Study: Trust in Professionals Low Among Handicapped Pupils' Parents
Anaheim, Calif.--Parents have lost some confidence in professionals who work with learning-disabled children in the 10 years since the passage of the federal law protecting the handicapped, according to a study to be completed this summer.
Abraham Ariel, a professor of special education at California State University at Los Angeles, discussed the preliminary findings at the annual meeting of the Council for Exceptional Children held here late last month.
Some 76 percent of the parents surveyed in 1975 expressed confidence in special-education professionals, he found, compared with 68 percent in 1976, and 56 percent in 1985.
A total of 387 California families with learning-disabled children in kindergarten through 12th grade participated in the study in three different phases: in 1973-75, 65 families were interviewed; in 1976, 142 families were interviewed; and in 1985, 180 families were interviewed, Mr. Ariel said.
"In most cases, parents said professionals--mainly pediatricians and psychologists--must3learn more about learning disabilities," Mr. Ariel said.
Special-education teachers are held in somewhat higher regard by parents, the study found. Just over 50 percent of the parents interviewed for the study said special-education teachers were second only to parents in "helping a child come to grips with his handicap"; far fewer parents ranked pediatricians and psychologists as that helpful.
Parents' waning confidence in professionals, Mr. Ariel said, "reflects to a certain extent the state of affairs in the field of learning disability. There is very little agreement about the nature of what learning disability is."
In fact, Mr. Ariel said, the diagnosis of learning disabilities has not improved substantially over the past decade.
"In some areas, it is almost astonishing to find the similarities in diagnosis since 1975," he said. "There is almost the same degree of confusion in 1985 as there was in 1975."

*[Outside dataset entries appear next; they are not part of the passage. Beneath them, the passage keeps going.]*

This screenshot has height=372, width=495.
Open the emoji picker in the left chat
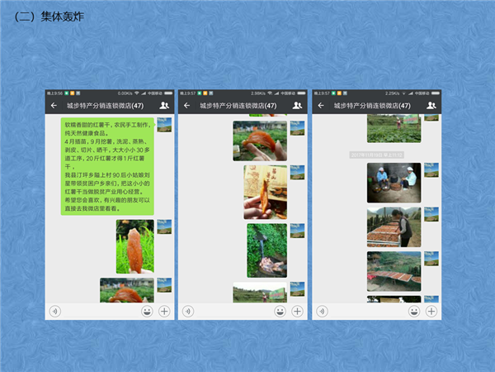coord(147,311)
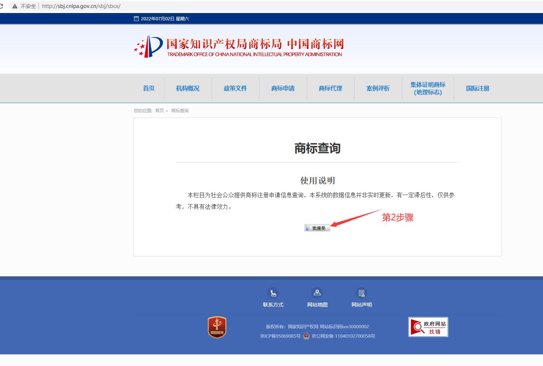543x366 pixels.
Task: Click the insecure warning icon in address bar
Action: pos(15,6)
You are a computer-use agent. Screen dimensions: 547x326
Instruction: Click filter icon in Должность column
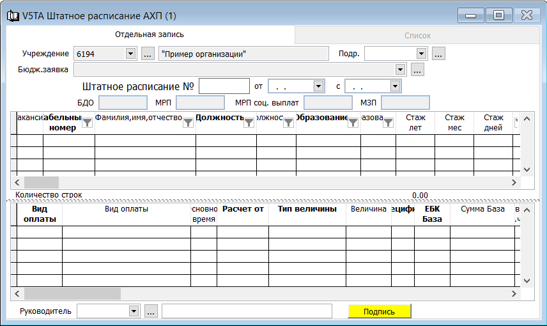[x=249, y=124]
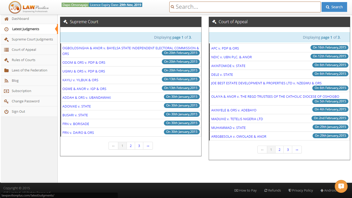
Task: Click the Subscription money icon
Action: click(x=6, y=91)
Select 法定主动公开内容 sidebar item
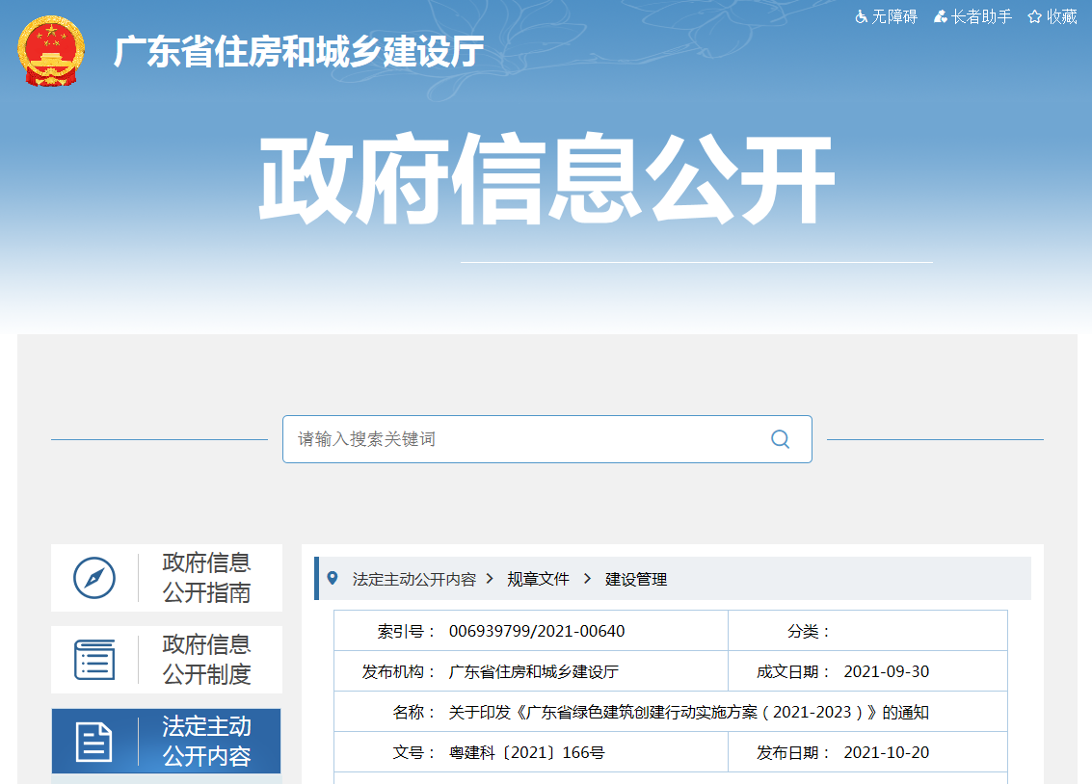 click(206, 742)
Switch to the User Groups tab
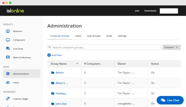Viewport: 186px width, 107px height. click(94, 36)
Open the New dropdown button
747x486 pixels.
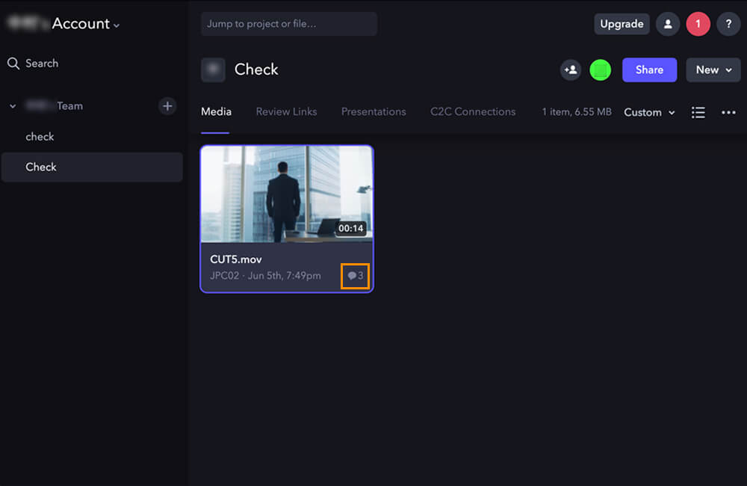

Mr. Ariel said one parent interviewed for the study noted that "until the educators understand the basis for learning disabilities, the whole process seems to be hit or miss. Labels are incorrect because information is inadequate."
Only about 54 percent of the par-ents surveyed said they were "familiar with recent legislation relating to handicapped services," such as P.L. 94-142, the Education for All Handicapped Children Act of 1975. However, some 70 percent of the parents said they were receiving adequate services under federal law.
Mr. Ariel said this may mean that although some parents are not aware of specific federal laws, they are satisified that their children are receiving an adequate education and assume that federal statutes are, in part, responsible.
Integrated vs. Segregated
The survey also found that in 1975, 59 percent of the parents preferred self-contained special classes, as opposed to "mainstreaming"; 58 percent expressed such a preference in 1976, and 45 percent did so in 1985.
Mr. Ariel attributed this shift to the increased availability of resource rooms, where handicapped children may receive specialized help for part of the day while attending regular classes part time.
The results of a second survey that were presented at the convention also suggest that parents become more comfortable with mainstreaming over time.
The study, conducted in 1984 by Mary Banburry and Freddie W. Litton, professors of special education at the University of New Orleans, weighed the academic, social, and emotional benefits of both self-contained classrooms and mainstreaming. The researchers surveyed 173 New Orleans-area parents with a mean income of $30,000.
The study found that parents who had more experience with mainstreaming were more likely than those with less experience to believe it would benefit their children.
The longer a learning-disabled student spent in a segregated setting, the more parents believed that an integrated environment would impede their child's academic progress, the study found.
On the other hand, the longer a learning-disabled student spent in a regular classroom, the more parents acknowledged the social and emotional benefits of a mainstreamed setting.
The study also found a relationship between parents' perception of the severity of their child's handicap and their attitude toward mainstreaming.
Parents who viewed their child's problems as severe were more aware of the negative effects of mainstreaming than were parents who considered their child's problems to be moderate or mild.
"There seems to be a move in the country to do away with the self-contained classrooms," said Ms. Banburry. "But parents are saying that some of our kids may need more time in special education. The resource room may not be the best solution in every case."